Sihai Yang is a professor in the College of Chemical and Molecular Engineering at Peking University. His research in general is based on Inorganic and Materials Chemistry where he and his group investigate on the design and synthesis of novel Metal Organic Frameworks (MOFs) and zeolites for potential applications in gas adsorption, catalysis and industrial separations.

== Education ==
Sihai Yang completed his Bachelor of Science at Peking University in 2007 and his Doctor of Philosophy degree at University of Nottingham in 2011.

== Research and career ==
After graduating, Yang received an EPSRC PhD+ Fellowship, an Early Career Leverhulme Trust Fellowship in 2011 at The University of Nottingham. He later received the Nottingham Research Fellowship in 2013 and in 2015 moved to The University of Manchester where he currently is at the position of Professor.

He develops solid materials for applications in clean-air technology, catalysis, biomass conversion, energy storage, separation and conductivity. His team studies a wide range of porous materials based upon metal-organic frameworks, zeolites, and inorganic materials. The key research interest is to investigate the chemical processes involved in host-guest binding underpinning their materials property using state-of-the-art structural and dynamic studies by synchrotron X-ray diffraction, spectroscopy and neutron scattering, combined with modelling.

Porous materials containing nanosized cavities (1-20 nm), the walls of which are decorated with designed active sites, can form unique functional platforms to study and re-define the chemistry and reactivity of small molecules within the confined space. Research in his group involves design, synthesis and characterisation of the materials, and more importantly, the structural and dynamic studies at National Facilities to understand their materials function at a molecular level.
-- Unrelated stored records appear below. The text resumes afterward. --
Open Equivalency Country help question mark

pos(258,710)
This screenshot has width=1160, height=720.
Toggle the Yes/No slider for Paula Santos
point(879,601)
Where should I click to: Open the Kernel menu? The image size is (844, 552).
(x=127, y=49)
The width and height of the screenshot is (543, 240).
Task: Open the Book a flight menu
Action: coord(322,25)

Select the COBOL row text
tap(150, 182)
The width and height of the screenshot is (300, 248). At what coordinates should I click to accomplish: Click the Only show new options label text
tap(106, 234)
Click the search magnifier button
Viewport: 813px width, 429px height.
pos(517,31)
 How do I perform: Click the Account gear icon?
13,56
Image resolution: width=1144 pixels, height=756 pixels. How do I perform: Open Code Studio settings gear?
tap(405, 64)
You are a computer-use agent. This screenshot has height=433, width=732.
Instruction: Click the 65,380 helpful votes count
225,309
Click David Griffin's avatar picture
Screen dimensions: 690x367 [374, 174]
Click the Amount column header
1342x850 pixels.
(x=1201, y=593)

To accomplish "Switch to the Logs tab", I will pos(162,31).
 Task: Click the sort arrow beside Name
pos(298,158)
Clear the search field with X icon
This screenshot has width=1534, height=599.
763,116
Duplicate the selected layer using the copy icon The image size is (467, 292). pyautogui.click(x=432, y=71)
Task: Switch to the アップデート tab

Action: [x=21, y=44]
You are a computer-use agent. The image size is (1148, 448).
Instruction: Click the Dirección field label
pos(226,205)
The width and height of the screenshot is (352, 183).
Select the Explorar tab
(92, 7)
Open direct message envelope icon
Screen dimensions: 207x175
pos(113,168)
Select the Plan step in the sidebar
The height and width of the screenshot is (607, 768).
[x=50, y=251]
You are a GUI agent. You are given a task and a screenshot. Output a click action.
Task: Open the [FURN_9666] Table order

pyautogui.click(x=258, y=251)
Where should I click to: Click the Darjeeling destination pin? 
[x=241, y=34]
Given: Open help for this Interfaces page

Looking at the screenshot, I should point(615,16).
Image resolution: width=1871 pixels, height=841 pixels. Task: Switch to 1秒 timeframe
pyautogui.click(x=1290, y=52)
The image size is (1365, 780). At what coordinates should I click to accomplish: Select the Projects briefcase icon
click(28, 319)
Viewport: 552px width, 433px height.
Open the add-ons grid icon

Recent finding includes the discovery of catalytic origins for a range of important biomass conversions, and a series of new metal-organic frameworks showing emerging properties for the clean-up of air pollutants, such as SO2 and NOx.

=== Notable work ===

In 2018, Yang led a research with Martin Schröder where they designed a novel robust Metal Organic Framework (MFM - 300(Al)) which exhibited reversible NO_{2} isotherm uptake of 14.1 mmol g^{−1} and also showed the capability to selectively remove low concentrations of NO_{2} (5,000 to < 1 ppm) from gaseous mixtures. The research revealed five types of supramolecular interactions that cooperatively binds both NO_{2} and N_{2}O_{4} molecules within the MFM-300(Al) framework and also showed the coexistence of helical monomer–dimer chains of NO_{2} within the framework which provided an initial understanding of the behavior of guest molecules within porous hosts which may provide further development routes of future NO_{2} capture and conversion technologies.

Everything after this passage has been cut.